Reggie Barnes

Profile
- Position: Running back

Personal information
- Born: October 19, 1967 Philadelphia, Pennsylvania, U.S.

Career information
- High school: West Philadelphia
- College: Delaware State

Career history
- 1990–1993: Ottawa Rough Riders
- 1994: Shreveport Pirates
- 1994: Hamilton Tiger-Cats
- 1995: Toronto Argonauts
- 1996: Ottawa Rough Riders

Awards and highlights
- CFL's Most Outstanding Rookie Award (1990);

= Reggie Barnes (running back) =

American gridiron football player (born 1967)

Reggie Barnes (born October 19, 1967) is a former running back in the Canadian Football League.

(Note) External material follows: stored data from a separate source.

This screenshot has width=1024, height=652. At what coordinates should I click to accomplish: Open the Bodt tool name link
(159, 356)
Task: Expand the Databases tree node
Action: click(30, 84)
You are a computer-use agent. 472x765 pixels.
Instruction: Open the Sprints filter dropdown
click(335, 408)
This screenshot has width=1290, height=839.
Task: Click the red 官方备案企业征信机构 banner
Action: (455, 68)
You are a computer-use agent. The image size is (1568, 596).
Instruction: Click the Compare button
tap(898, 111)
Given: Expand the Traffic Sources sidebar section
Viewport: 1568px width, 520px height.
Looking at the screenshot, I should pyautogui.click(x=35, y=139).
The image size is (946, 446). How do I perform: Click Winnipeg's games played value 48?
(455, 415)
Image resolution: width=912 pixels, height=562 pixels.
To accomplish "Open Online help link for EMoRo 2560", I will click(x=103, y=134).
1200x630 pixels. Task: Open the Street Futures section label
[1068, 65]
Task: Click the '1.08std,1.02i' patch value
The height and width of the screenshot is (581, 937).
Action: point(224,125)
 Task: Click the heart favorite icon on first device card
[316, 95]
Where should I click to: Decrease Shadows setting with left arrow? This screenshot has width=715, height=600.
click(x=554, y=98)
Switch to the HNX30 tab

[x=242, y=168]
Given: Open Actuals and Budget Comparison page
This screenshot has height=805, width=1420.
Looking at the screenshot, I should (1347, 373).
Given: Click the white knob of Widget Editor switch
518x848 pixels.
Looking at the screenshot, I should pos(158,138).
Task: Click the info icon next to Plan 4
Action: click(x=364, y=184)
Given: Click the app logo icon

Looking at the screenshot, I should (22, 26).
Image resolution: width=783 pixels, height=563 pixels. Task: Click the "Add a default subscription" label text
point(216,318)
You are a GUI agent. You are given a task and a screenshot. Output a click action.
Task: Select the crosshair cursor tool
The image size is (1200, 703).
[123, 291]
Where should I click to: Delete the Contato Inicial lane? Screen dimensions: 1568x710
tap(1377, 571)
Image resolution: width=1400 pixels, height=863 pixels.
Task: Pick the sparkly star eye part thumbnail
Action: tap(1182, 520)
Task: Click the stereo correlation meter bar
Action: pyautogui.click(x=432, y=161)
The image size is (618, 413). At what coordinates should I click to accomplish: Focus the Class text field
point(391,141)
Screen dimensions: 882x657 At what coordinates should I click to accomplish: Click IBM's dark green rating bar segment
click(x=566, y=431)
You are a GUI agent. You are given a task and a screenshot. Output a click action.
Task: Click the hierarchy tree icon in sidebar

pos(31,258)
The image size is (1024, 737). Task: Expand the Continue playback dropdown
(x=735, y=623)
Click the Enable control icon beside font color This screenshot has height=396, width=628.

Barnes attended the Delaware State University where he rushed for 1336 yards in 1988 and 3282 during his college career. He was not drafted by the NFL, but signed as a free agent with the New York Jets in 1989 where he spent the entire season on the practice squad.

He came to Canada in 1990, and made an immediate impression with the Ottawa Rough Riders. He rushed for 1260 yards and 5 touchdowns on his way to winning the CFL's Most Outstanding Rookie Award. An interesting fact is that CFL legend and Ottawa quarterback Damon Allen also rushed for 1,000 yards that year. Barnes proved his rookie season was no fluke by setting a team rushing record, posting an incredible 1,486 yards rushing in 1991 and 10 rushing touchdowns it would be his finest season as Ottawa finished 7-11 that year. Barnes also played with Shreveport Pirates, Hamilton Tiger-Cats and Toronto Argonauts but ended his career in 1996 with Ottawa the last season for the Rough Riders. A fitting end for one of the last crowd favorites as a Rough Rider.